• [ASSIGNMENT] Write out exactly the lines from the one holding "The height and" to the last line of the entries, both ends included and nothing else, without the pictures.
***
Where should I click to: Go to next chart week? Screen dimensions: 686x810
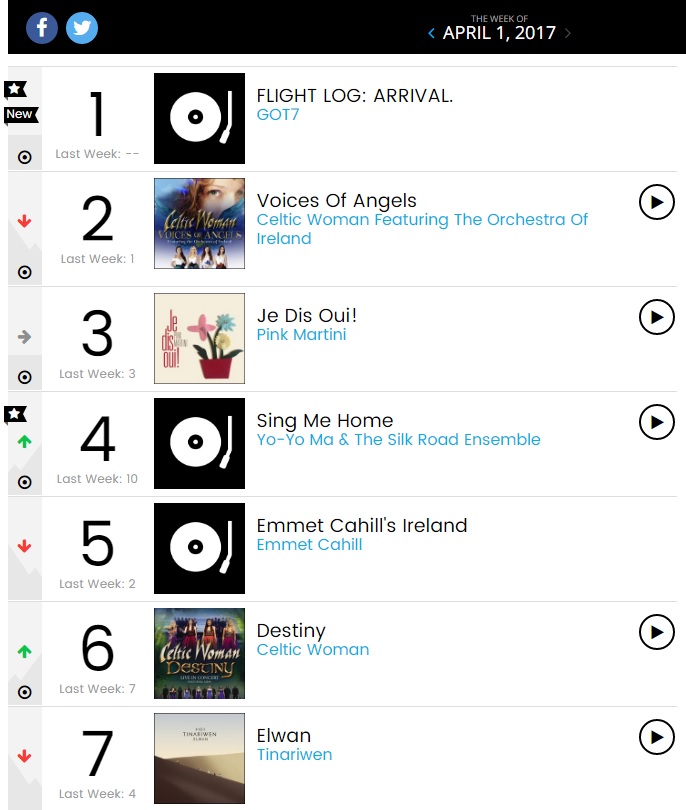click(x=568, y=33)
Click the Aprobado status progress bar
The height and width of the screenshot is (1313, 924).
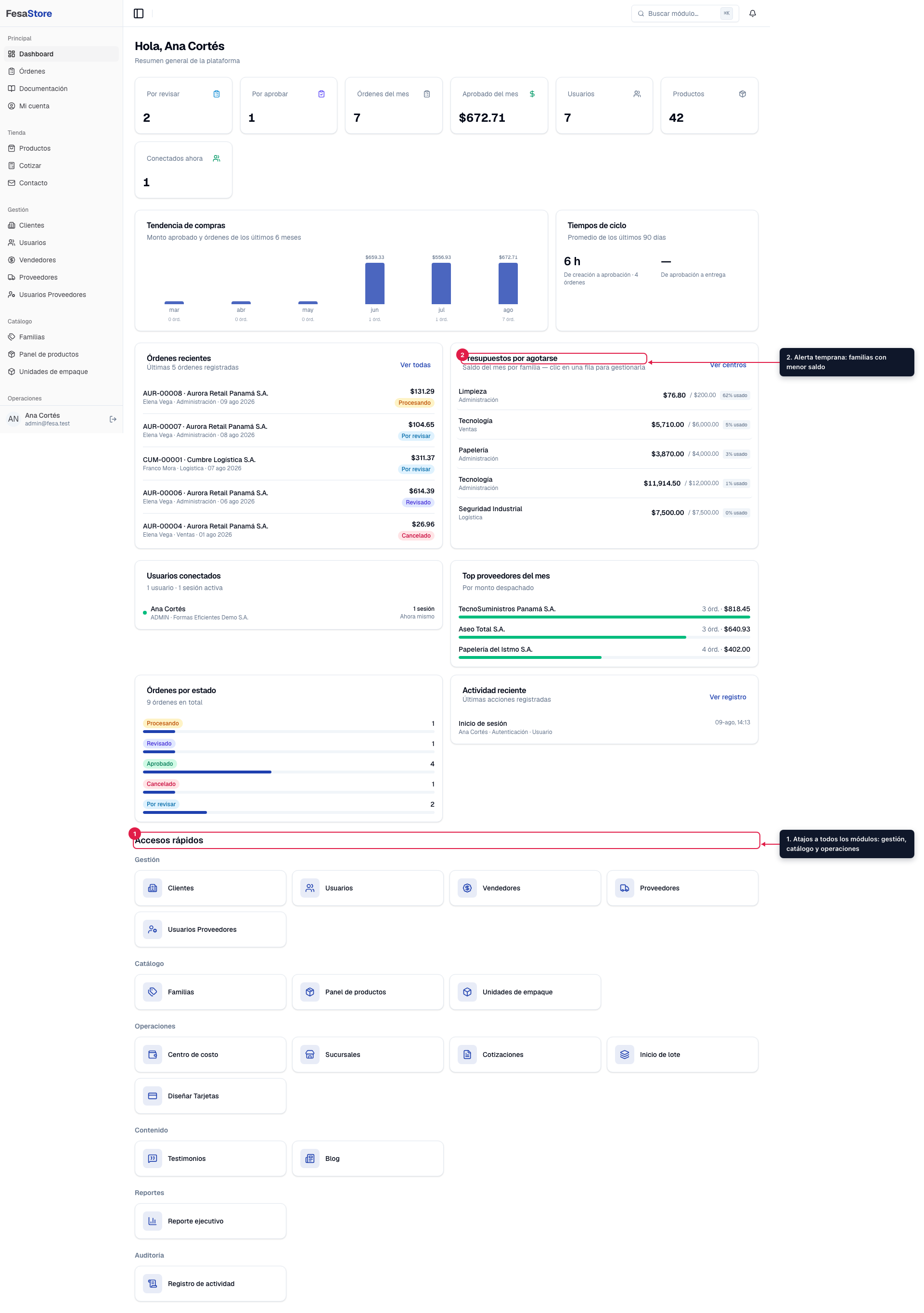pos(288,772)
***
• [RESPONSE AREA]
The height and width of the screenshot is (1313, 924).
pos(288,772)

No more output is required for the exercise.